Now my sweet children went and took all of that dread away. I wish that I had time to post the pictures they just took, but that will have to wait. Still I will say that Cora gave me the sweetest little wind chimes with a watering can full of daisies in it. I JUST LOVE DAISIES!!!! I'm writing a book about them actually but only God knows when that will ever get finished. :)
Then Cora handed me this large box. There was a handmade card which said, "Remember to take time to smell the flowers today. Love from Cora, Andrew, & Jacob. There's a picture of 2 red Holsteins grazing by an old cream can that somebody planted tulips in. One of the cows is leaning over and smelling the tulips--it is just soooo cute. Inside the box was something even cuter (I know that is not a word but I'm using it anyway because it's mother's day. How's that for an excuse? :)
The children bought me my very own hand puppet!!! I've wanted one for years!!!!!!!!!!!!!!!!!!!!!!

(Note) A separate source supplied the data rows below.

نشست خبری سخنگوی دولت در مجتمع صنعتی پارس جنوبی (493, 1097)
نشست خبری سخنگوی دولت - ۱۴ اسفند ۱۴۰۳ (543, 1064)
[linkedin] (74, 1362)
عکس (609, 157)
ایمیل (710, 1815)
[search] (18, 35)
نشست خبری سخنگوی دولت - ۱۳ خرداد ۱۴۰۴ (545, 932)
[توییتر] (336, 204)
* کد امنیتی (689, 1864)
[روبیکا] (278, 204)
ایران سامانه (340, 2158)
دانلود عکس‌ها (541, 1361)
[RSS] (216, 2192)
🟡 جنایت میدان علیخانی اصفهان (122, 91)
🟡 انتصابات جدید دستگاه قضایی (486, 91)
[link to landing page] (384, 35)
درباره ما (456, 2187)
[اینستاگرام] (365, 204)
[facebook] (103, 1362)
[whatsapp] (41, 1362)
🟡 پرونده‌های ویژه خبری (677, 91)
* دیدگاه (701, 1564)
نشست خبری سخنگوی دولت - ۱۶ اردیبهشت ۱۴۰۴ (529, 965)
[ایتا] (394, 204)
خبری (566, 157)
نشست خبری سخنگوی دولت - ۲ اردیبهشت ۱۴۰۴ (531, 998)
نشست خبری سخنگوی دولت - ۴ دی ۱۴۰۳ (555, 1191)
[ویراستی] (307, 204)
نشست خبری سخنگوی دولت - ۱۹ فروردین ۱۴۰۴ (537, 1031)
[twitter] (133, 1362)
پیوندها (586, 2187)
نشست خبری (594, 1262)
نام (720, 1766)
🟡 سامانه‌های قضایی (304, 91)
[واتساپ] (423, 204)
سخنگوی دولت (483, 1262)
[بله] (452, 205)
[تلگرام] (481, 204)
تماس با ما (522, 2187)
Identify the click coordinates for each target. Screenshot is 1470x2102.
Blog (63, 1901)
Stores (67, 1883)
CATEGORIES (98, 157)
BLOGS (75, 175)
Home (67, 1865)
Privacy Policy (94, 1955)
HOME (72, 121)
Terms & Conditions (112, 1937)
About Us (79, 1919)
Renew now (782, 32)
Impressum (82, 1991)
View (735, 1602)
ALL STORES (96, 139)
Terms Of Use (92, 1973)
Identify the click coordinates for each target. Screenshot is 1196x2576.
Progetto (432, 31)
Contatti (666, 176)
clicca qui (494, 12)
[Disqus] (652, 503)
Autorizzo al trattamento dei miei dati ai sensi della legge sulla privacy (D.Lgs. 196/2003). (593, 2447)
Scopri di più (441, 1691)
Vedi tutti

Robert and I used to work with the puppet ministry in Bismarck Baptist Church. We used to play around with the puppets at night and made our children laugh so hard. :) Ever since then I've dreamed of our family having a puppet ministry. The children each have their own puppets and I have played with them a lot. NOW I HAVE MY VERY OWN SWEET LITTLE GIRL PUPPET!!!!! I was overjoyed to have the puppet but suddenly there was more emotions coming to the surface. Suddenly I was grieving, not only for my mother, but also for all of my children I miscarried. How I longed to hold them in my arms but that joy will have to wait awhile yet.
We're working up a puppet show for Andrew's graduation. We're going to use the Beverly Hill Billies but absolutely HAD to have a puppet for Ellie May. So yes, this little girl puppet has blond hair and pony tails and she is soooooooooooooo cute. I LOVE HER ALREADY. Cora will use her for the graduation, as she's doing Ellie May, and I'm going to use her Grandma Josephine puppet because I'm doing Grannie. OH IT'S JUST GOING TO BE SO MUCH FUN AND I HOPE THAT YOU ALL CAN COME!!!! Who can resist a puppet?
Here we are together. Just so you can see, my little one isn't always a happy camper.
I'll post pictures of my little cutie later. I'm also running all of my favorite girl's names through my head because I haven't gotten to name a little girl in a looooooooooooooooooooong time.
Out to the barn,
Dawn
PS. I named her Polly. I thought of Pollyanna, who taught me how to play the glad game. So far, though, our puppets are named Joe, Josephine, Peter. Pollyanna just doesn't seem to go as well with Peter as Polly does. Also I like the thought of how Aunt Polly's heart was changed by love and learning to play the glad game. Have you ever heard of the glad game?